About this exercise
The records that follow are to be given again exactly. Do not carry over any image.

+++

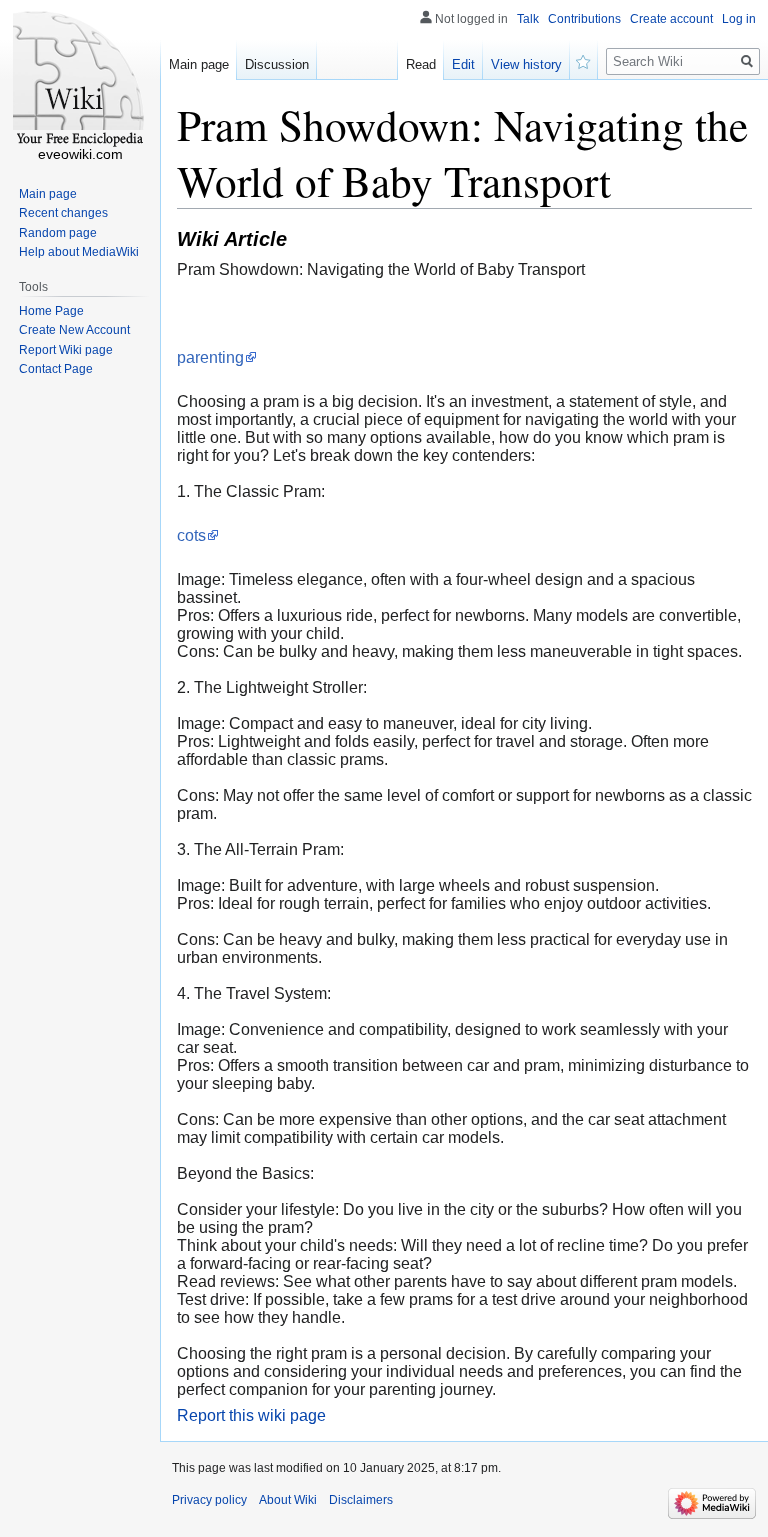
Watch (584, 60)
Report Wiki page (66, 350)
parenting (210, 357)
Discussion (277, 64)
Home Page (51, 311)
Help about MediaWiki (79, 252)
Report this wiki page (251, 1415)
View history (526, 64)
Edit (463, 64)
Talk (528, 19)
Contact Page (56, 369)
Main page (199, 64)
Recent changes (63, 213)
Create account (671, 19)
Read (421, 64)
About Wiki (288, 1500)
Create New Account (74, 330)
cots (191, 535)
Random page (58, 233)
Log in (739, 19)
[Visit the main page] (80, 80)
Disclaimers (361, 1500)
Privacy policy (209, 1500)
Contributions (584, 19)
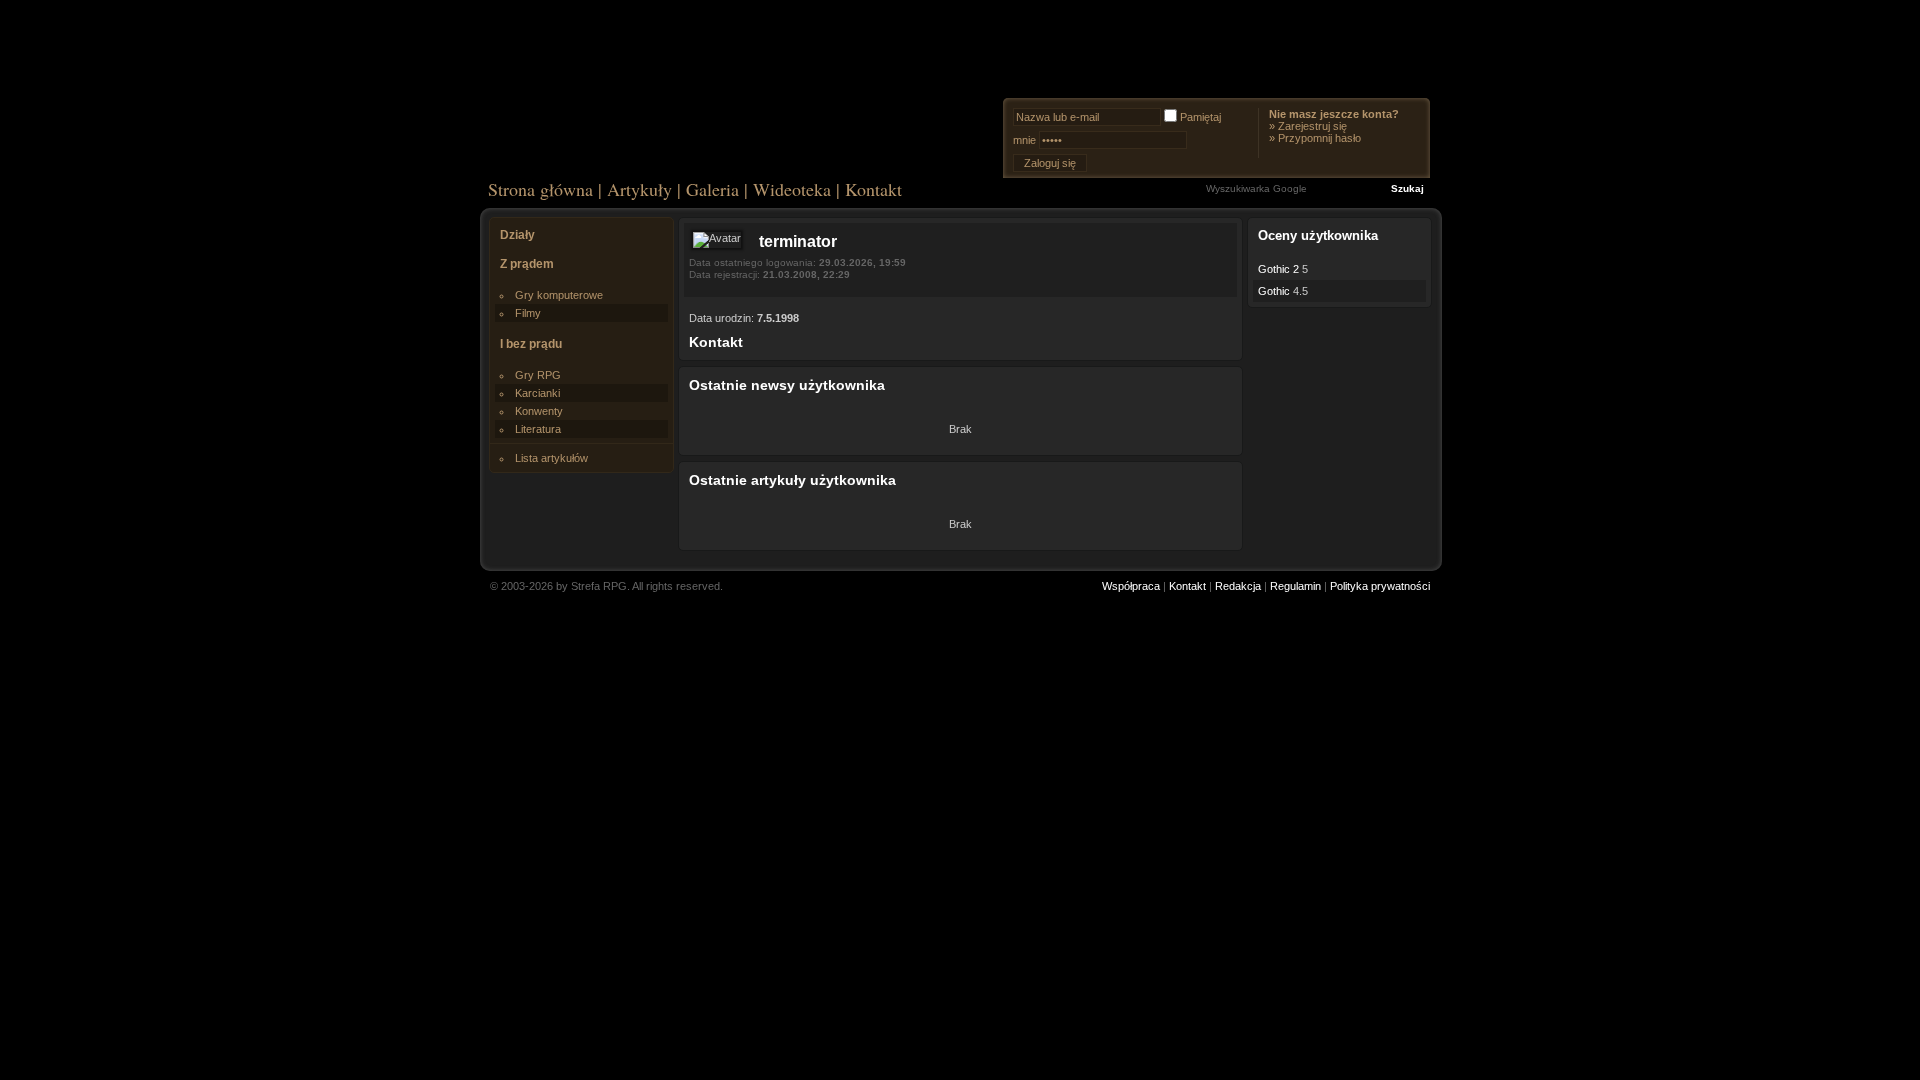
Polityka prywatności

+++

Output below
Watch (584, 60)
Report Wiki page (66, 350)
parenting (210, 357)
Discussion (277, 64)
Home Page (51, 311)
Help about MediaWiki (79, 252)
Report this wiki page (251, 1415)
View history (526, 64)
Edit (463, 64)
Talk (528, 19)
Contact Page (56, 369)
Main page (199, 64)
Recent changes (63, 213)
Create account (671, 19)
Read (421, 64)
About Wiki (288, 1500)
Create New Account (74, 330)
cots (191, 535)
Random page (58, 233)
Log in (739, 19)
[Visit the main page] (80, 80)
Disclaimers (361, 1500)
Privacy policy (209, 1500)
Contributions (584, 19)
Polityka prywatności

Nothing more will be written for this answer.